El cuarto y último grupo son los plutócratas. Son las personas y empresas que deben sus ganancias y riqueza a las acciones del gobierno federal y que presionan y pagan para usar el poder gubernamental para llenarse los bolsillos. Pensemos en los jefes de los grandes bancos o las empresas armamentísticas que abastecen la maquinaria bélica de Washington.
Estos cuatro grupos forman la coalición que constituye la clase política.

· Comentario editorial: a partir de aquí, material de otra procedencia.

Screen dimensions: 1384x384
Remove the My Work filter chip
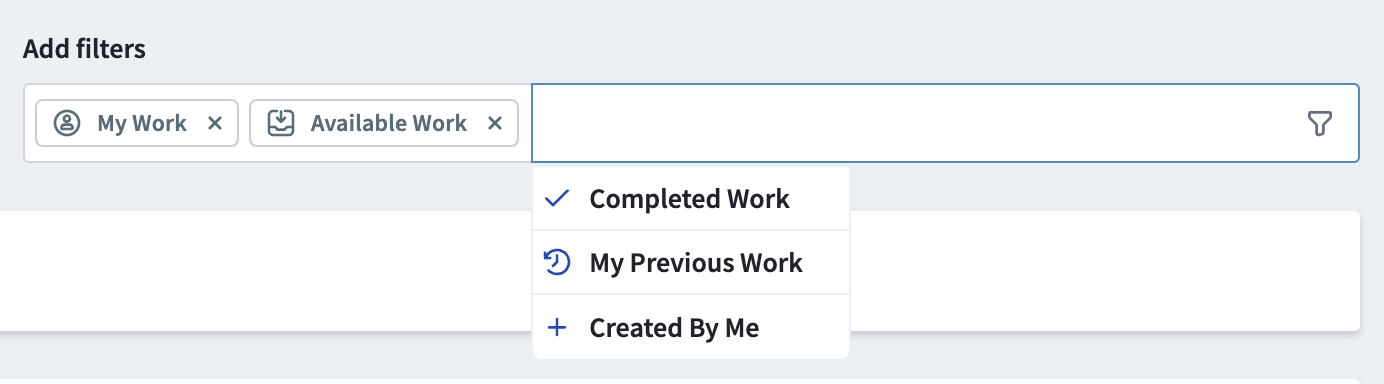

El término "establishment" se refiere simplemente a la clase política establecida o actual. Y, en conjunto, esta coalición trabaja para empoderarse y enriquecerse a expensas de todos los demás.
Los intelectuales de la corte utilizan su "experiencia" sancionada por el establishment para argumentar que los problemas de la sociedad deben resolverse con intervenciones gubernamentales. Los políticos ofrecen implementar estas intervenciones a cambio de votos y donaciones. Los plutócratas trabajan para distorsionar las intervenciones en su propio beneficio y luego presionan y pagan a los políticos para que legislen intervenciones aún más lucrativas. Una vez que se implementan, los intelectuales de la corte y los políticos utilizan las malas consecuencias de las intervenciones, fácilmente predecibles, para justificar aún más intervenciones.
Mientras tanto, el grupo burocrático gana puestos de trabajo, dinero y poder que, en colaboración con los intelectuales de la corte, protege y amplía. Las intervenciones, cada vez más numerosas, acumulan más poder gubernamental que luego se ofrece a compradores plutocráticos interesados. Mientras tanto, los políticos organizan sus simulacros de luchas entre ellos por diferencias políticas menores, junto con sus rituales electorales y legislativos, para ocultar la estafa y hacernos creer a todos que vivimos en una república democrática representativa.
Ese es el ciclo que se está desarrollando en Washington, DC. El hecho de que el presidente tenga problemas cognitivos es esencialmente irrelevante.
Eso es a menos que empiece a despertar al público estadounidense y se dé cuenta de que el gobierno no trabaja para nosotros como nos enseñaron en la escuela primaria. Pero hasta entonces, la agitación continúa.